• _Text provided_
+ + + + +

Reputation: 5223
I have bunch of web document and want to remove the html tags from it. I saw some posts on StackOverflow on how to do in java, all from regex to HtmlCleaner and Jsoup.
I am interested in finding the fastest way to do it. I have millions of documents, so performance is crucial in my case. I can even trade a bit of quality for the performance.
Thanks for any answers in advance.
Upvotes: 2
Views: 1458
Reputation: 5223
Seems like the java regexp is the fastest solution. However, it degrades the quality of the text obtained after.
Upvotes: 0
Reputation: 4345
My opinion is to use as much as possible stream/SAX processing: 1) because it uses less memory 2) it is fast 3) can be more easier parallelized (consequence of low memory consumption)
Those factors are needed (from my pov) by your use cases where you have million of documents. please see there Wikipedia SAX
So if your Html is strict or XHTML. Use XSLT, and here is a tuto on how to transform XML (XHTML) using SAX XSLT+SAX+Java.

+ + + + +

• _Listing_
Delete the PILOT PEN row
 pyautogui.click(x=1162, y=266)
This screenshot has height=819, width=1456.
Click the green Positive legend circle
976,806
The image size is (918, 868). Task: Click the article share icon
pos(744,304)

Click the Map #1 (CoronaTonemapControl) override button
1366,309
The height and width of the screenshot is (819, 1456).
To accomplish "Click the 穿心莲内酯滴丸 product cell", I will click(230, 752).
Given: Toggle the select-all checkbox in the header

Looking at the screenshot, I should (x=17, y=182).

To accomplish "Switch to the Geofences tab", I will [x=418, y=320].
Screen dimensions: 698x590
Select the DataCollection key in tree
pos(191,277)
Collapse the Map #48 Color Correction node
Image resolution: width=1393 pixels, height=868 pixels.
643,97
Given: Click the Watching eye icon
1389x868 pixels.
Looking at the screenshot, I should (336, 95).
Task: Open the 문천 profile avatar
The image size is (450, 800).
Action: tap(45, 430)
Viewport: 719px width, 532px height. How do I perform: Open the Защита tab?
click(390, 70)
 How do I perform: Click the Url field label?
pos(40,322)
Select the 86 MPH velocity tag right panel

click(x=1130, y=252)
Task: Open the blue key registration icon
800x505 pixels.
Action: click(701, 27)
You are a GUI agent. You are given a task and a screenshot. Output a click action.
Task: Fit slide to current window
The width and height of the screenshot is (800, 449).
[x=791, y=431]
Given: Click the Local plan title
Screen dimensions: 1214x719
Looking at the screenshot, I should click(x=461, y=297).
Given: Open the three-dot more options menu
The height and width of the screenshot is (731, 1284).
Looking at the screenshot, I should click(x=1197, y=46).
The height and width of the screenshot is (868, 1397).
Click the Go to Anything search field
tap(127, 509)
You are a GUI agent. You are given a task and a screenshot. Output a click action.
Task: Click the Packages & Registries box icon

+ + + + +

• _Tasks to complete_
A: List the reasons the thread on stripping HTML tags gives for using stream or SAX processing.
B: In the thread on stripping HTML tags, which solution seems fastest, and what drawback does it have?
C: Carry on the thread on stripping HTML tags from its last sentence.
The entries come from a different source than the thread.

• _Responses by task_
A:
- It uses less memory.
- It is fast.
- It can be parallelized more easily, because it uses little memory.

B: Java regexp seems fastest, but it degrades the quality of the text it produces.

C:
And finally, if you DON'T have an XML valid HTML please, look at this Java: Replace Strings in Streams, Arrays, Files etc. which make use of stream (and PushBackReader).
HTH
Upvotes: 1
Reputation: 2187
1) if html is proper xml then you can create its document object and remove the node.
2) if it is not proper xml then read entire html as string & and use replace function to remove "html" sunbstring.
If HTMl is not proper xml then regex is fastest way to replace in a string.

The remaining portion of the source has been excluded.